IIR-filter optimization

I’m currently working on an IIR-filtering function-set and though it works, I find it a little time demanding for my SAM7.

I run the core-clock at about 55 MHz, and I have timed one filter update to 5.5 µS. This is for an order 4 filter.

Well, it might sound quite fast, but in fact it takes 300 clock cycles.

I have written my own fixed-point math routines, which I have checked does not use more than a single SMULL-instruction and a shift to do a multiplication.

So the pseudo code for one filter update is something like this:

A and B are the pre-generated nominator and denominator for the filter.

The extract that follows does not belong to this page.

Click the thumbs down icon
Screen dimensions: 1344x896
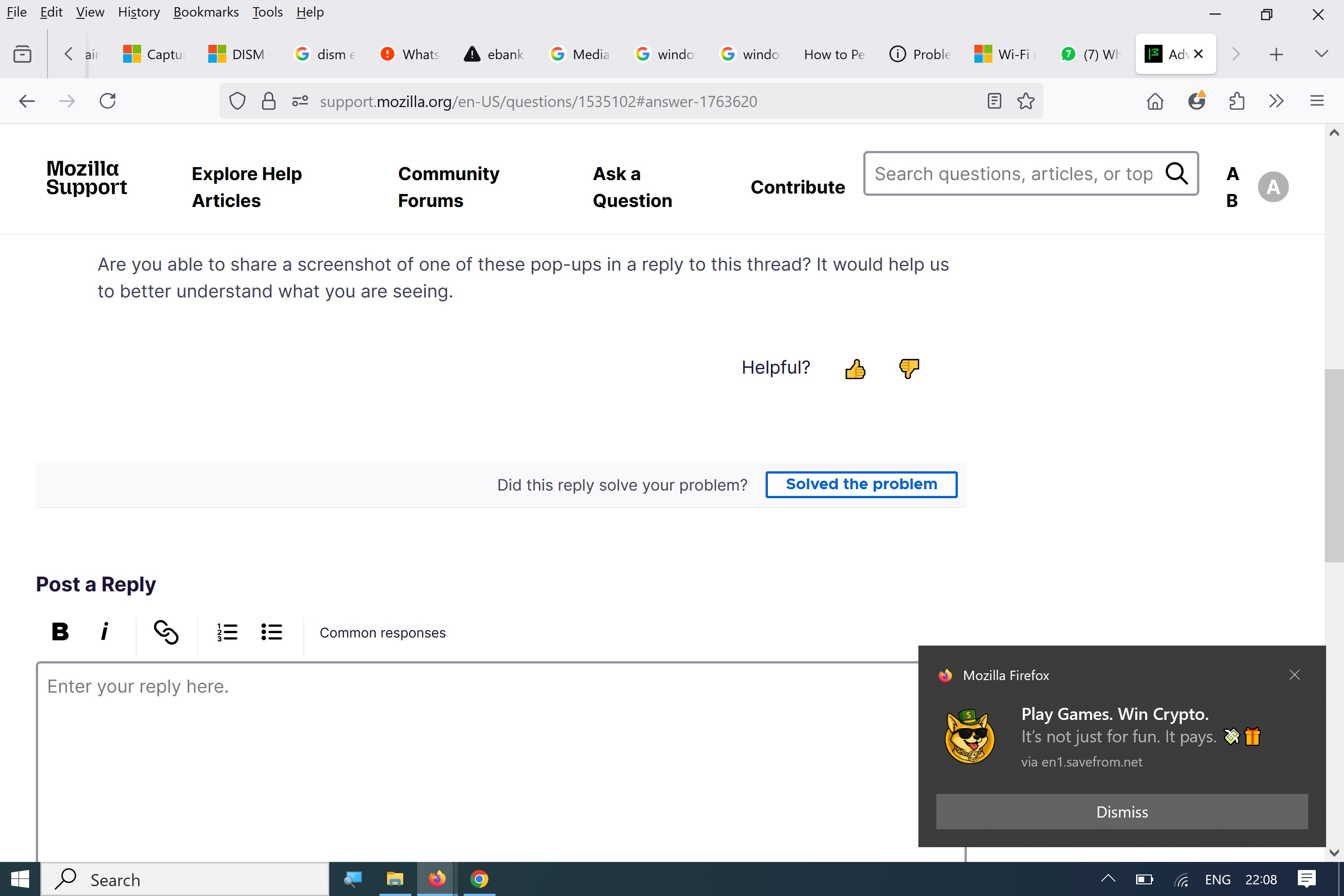click(x=909, y=368)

inbuffer[0] = inbuffer[1];
inbuffer[1] = inbuffer[2];
inbuffer[2] = inbuffer[3];
inbuffer[3] = in_signal;

sum = inbuffer[0] * B[0] + 
          inbuffer[1] * B[1] + 
          inbuffer[2] * B[2] + 
          inbuffer[3] * B[3] -
          feedback[0] * A[0] -
          feedback[1] * A[1] -
          feedback[2] * A[2];

feedback[0] = feedback[1];
feedback[1] = feedback[2];
feedback[2] = sum;

signal_out = sum;

Of course, my routines are a little more structured, but they are inlined so it should compile into something very similar to this. Should this really take 300 cycles to execute?:diamonds:

Update, it seems that WinARM is not very good at handling inline functions.

I moved in the actual code so that it looks very much like the above pseudo code. It made quite a difference. I’m now down to about 170 cycles per filter update. However, I still think there should be some room for improvement.

Have you considered using a ringbuffer instead of doing all the copying of the array elements? This should considerably lessen (slow) memory access.

You are using Direct Form I implementation structure. Direct Form I requires 2N storage elements for order N filter. Consider using a Direct Form II or Direct Form II Transpose structure, which use only N storage elements. Direct Form II has the same computational complexity as Direct Form I, but it requires fewer storage elements, so you should be able to save a few cycles by eliminating assignment operations. Also, consider using a cascade of 2nd order sections, which is more resistant to coefficient quantization and roundoff errors than other forms. For this, check out the matlab function ‘zp2sos’.